Just thought I would do a brief update.
Unfortunately I'm still not very well at all. I feel like a zombie. I feel that 30mg is too much for me. It still hasn't settled down in me either. Today I just lay on my bed staring at the ceiling for almost 3 hours. I'm really really tired all day. I cried a tiny bit today too but couldn't cry enough. I would have liked to cry more than I did.
I felt incredibly suicidal today too but I won't go into too many details about that on here.
I just feel more anxious but strangely a lot more depressed. I'm back to having a lot of very vivid dreams too which I don't enjoy.
A friend came to visit me this evening and I sat outside the hospital with him. It was nice but I just felt so depersonalised. I tried my best to be 'me' and it's completely wiped all my energy away. I'm shattered now. The problem with depersonalisation is that it's rather rare and undocumented within the medical world.
My neighbour next door was really on one last night! He is the guy that likes to open and close doors hundreds of times, then try the light switches over and over and over again. Then the toilet flush. Last night he must of overdosed on sugar because he didn't seem to stop making noise! It all seems so much louder at night too.
I've survived today without extra diazepam. Just the 1mg today which I'm happy about. I'm liking the weather being cooler. It's still miserable weather down here which I'm more than happy about. I can't believe it's 4 weeks tomorrow! It only seems like yesterday I was writing my 3 week post! This week has been really strange for me.

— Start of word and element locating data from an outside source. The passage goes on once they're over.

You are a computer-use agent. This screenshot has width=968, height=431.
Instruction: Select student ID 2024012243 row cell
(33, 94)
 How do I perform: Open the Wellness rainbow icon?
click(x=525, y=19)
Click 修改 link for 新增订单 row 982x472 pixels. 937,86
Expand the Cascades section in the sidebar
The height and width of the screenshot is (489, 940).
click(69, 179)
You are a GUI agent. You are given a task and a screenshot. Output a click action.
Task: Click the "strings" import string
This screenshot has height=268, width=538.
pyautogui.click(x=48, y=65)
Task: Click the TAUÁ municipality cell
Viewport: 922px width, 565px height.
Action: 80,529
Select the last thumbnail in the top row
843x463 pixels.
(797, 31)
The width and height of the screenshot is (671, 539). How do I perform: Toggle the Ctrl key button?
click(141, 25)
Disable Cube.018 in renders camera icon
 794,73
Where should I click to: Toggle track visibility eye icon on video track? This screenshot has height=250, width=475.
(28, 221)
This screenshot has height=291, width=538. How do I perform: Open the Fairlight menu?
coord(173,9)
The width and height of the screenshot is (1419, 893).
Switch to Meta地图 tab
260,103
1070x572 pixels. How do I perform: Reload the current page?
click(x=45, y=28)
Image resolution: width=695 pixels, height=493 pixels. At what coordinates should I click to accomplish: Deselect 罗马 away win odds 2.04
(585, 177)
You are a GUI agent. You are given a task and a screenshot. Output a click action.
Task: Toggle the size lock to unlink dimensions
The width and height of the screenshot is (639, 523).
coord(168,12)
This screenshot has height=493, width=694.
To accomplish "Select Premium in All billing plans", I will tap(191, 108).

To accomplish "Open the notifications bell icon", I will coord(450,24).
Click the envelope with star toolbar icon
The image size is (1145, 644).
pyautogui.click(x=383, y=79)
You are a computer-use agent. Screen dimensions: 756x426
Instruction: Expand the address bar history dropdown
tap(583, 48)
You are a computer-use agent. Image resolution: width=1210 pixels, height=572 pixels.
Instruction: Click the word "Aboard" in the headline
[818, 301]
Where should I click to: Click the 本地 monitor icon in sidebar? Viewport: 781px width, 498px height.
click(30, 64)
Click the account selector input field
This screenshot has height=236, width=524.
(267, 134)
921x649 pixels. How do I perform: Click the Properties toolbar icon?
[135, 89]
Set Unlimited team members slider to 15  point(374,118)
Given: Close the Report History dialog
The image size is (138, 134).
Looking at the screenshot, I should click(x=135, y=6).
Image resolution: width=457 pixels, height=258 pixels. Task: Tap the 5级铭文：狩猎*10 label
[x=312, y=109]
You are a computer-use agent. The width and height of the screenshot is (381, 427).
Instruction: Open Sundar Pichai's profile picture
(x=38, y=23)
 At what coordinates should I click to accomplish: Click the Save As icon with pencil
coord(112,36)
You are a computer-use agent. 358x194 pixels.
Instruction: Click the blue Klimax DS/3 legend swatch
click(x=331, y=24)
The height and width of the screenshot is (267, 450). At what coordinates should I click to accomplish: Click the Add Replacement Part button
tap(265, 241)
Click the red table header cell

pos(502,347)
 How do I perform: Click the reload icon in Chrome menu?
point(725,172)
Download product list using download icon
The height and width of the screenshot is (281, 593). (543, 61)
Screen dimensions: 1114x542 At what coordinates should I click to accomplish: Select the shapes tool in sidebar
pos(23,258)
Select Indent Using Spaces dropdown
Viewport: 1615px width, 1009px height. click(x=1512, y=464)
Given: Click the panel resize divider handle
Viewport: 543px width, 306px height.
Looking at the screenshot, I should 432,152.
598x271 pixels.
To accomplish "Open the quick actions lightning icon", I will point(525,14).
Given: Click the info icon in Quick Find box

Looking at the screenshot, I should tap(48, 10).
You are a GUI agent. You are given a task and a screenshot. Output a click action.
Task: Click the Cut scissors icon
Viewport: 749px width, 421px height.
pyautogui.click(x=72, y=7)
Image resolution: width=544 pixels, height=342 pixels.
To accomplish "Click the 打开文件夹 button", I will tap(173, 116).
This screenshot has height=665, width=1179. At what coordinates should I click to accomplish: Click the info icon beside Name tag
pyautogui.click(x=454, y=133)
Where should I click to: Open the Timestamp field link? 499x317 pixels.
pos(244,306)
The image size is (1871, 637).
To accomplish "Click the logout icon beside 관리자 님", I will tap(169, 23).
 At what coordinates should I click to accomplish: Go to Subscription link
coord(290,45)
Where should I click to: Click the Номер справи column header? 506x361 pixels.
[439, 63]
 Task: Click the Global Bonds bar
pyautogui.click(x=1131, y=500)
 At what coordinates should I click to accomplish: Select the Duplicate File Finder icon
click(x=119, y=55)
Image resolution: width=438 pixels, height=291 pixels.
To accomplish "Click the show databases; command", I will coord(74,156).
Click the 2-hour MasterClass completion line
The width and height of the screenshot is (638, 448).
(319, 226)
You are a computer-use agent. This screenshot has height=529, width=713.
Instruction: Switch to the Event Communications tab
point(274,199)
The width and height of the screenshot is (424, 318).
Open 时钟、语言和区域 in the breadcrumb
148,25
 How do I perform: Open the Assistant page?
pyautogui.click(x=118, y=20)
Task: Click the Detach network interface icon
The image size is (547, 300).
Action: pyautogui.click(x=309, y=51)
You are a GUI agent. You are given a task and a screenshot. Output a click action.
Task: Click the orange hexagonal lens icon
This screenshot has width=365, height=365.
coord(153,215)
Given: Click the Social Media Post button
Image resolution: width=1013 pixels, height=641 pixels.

My internet has been annoyingly slow too which has stopped me distracting myself and occupying myself online with tv etc. I have some books and puzzles but just can't seem to concentrate on them.
So scared about tuesday when I see the doctor. I'm so worried that they will assume that because I'm not better after only 2 weeks of the increased dose, that they will start me on a different drug. I don't feel 2 weeks is long enough to make a proper assessment of whether an SSRI works or not. Every dose change needs to be allowed at least 4 weeks I feel! I can't keep going through this sort of pain and torment every fortnight. I'm a human being! They have no idea how painful it is to be changing doses and starting new drugs. It's absolute hell and I'm sure most of you can back me up with that.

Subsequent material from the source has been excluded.